DEINE AUFGABEN:
(1) Prüfe anhand des Berichts über die israelischen Luftangriffe auf den Libanon, ob diese drei Aussagen stimmen: (a) Eine Drohne traf nahe Tripoli eine Wohnung in einem palästinensischen Flüchtlingslager. (b) Die israelische Armee bestätigte die Angriffe sofort. (c) Joe Biden sprach sich am Mittwoch gegen einen Angriff auf Irans Atomanlagen aus. Antworte jeweils mit Ja oder Nein und zitiere die entscheidenden Worte aus dem Bericht wörtlich.
(2) Übersetze diesen Satz aus dem Bericht über die israelischen Luftangriffe auf den Libanon ins Englische: „Auch aus südlichen Vororten der Hauptstadt Beirut sowie dem Bekaa-Tal im Osten des Landes wurden Angriffe gemeldet.“
(3) Schreib aus dem Bericht über die israelischen Luftangriffe auf den Libanon den Abschnitt genau ab, der mit den Worten „Die jüngsten Angriffe“ anfängt und mit „solchen Angriff ausgesprochen.“ aufhört.

DER BERICHT:

━━━

October 5, 2024
Eskalation der Gewalt im Nahen Osten: Israelische Luftangriffe auf Libanon

Israels Luftwaffe hat in der Nacht erneut Ziele im Libanon angegriffen, wie örtliche Sicherheitsquellen berichten. Demnach traf eine Drohne nahe der Hafenstadt Tripoli im Nordwesten des Landes eine Wohnung in einem palästinensischen Flüchtlingslager. Es soll Tote und Verletzte gegeben haben. Die Hamas bestätigte den Angriff und gab an, dass dabei einer ihrer Kommandeure, Said Attallah Ali, sowie dessen Frau und zwei Töchter getötet wurden. Es handle sich um den ersten Angriff dieser Art auf das Gebiet, seit Israel vor mehr als zwei Wochen seine Offensive begann. Auch aus südlichen Vororten der Hauptstadt Beirut sowie dem Bekaa-Tal im Osten des Landes wurden Angriffe gemeldet. Die israelische Armee äußerte sich zunächst nicht zu den Vorfällen.

Die jüngsten Angriffe ereignen sich kurz vor dem ersten Jahrestag des Massakers der islamistischen Hamas in Israel am 7. Oktober und schüren die Angst vor einer weiteren Eskalation der Gewalt in der Region. Die israelische Regierung unter Benjamin Netanjahu hatte nach dem Angriff Irans mit Vergeltung gedroht und schließt Angriffe auf iranische Atomanlagen offenbar nicht aus. Ein hochrangiger Beamter des US-Außenministeriums sagte dem Sender CNN, Israel habe der US-Regierung keine Zusicherung gegeben, dass ein Angriff auf Irans Atomanlagen vom Tisch sei. US-Präsident Joe Biden hatte sich am Mittwoch gegen einen solchen Angriff ausgesprochen.

━━━

BEREITGESTELLTES MATERIAL:
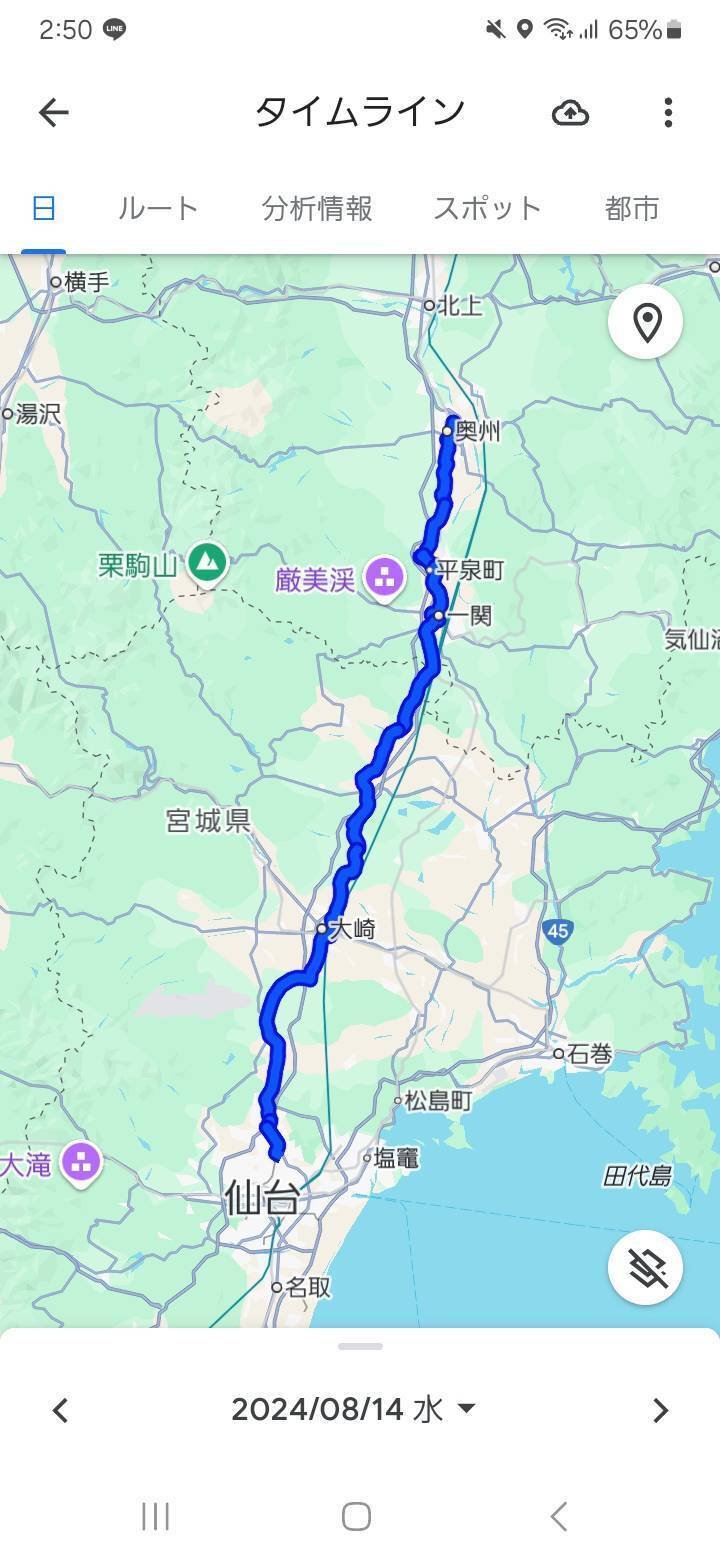Open the three-dot overflow menu
Image resolution: width=720 pixels, height=1560 pixels.
tap(668, 112)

━━━

ERWARTETE ERGEBNISSE:
(1)
(a) Ja: „traf eine Drohne nahe der Hafenstadt Tripoli im Nordwesten des Landes eine Wohnung in einem palästinensischen Flüchtlingslager“
(b) Nein: „Die israelische Armee äußerte sich zunächst nicht zu den Vorfällen.“
(c) Ja: „US-Präsident Joe Biden hatte sich am Mittwoch gegen einen solchen Angriff ausgesprochen.“

(2) Attacks were also reported from the southern suburbs of the capital, Beirut, and from the Bekaa Valley in the east of the country.

(3)
Die jüngsten Angriffe ereignen sich kurz vor dem ersten Jahrestag des Massakers der islamistischen Hamas in Israel am 7. Oktober und schüren die Angst vor einer weiteren Eskalation der Gewalt in der Region. Die israelische Regierung unter Benjamin Netanjahu hatte nach dem Angriff Irans mit Vergeltung gedroht und schließt Angriffe auf iranische Atomanlagen offenbar nicht aus. Ein hochrangiger Beamter des US-Außenministeriums sagte dem Sender CNN, Israel habe der US-Regierung keine Zusicherung gegeben, dass ein Angriff auf Irans Atomanlagen vom Tisch sei. US-Präsident Joe Biden hatte sich am Mittwoch gegen einen solchen Angriff ausgesprochen.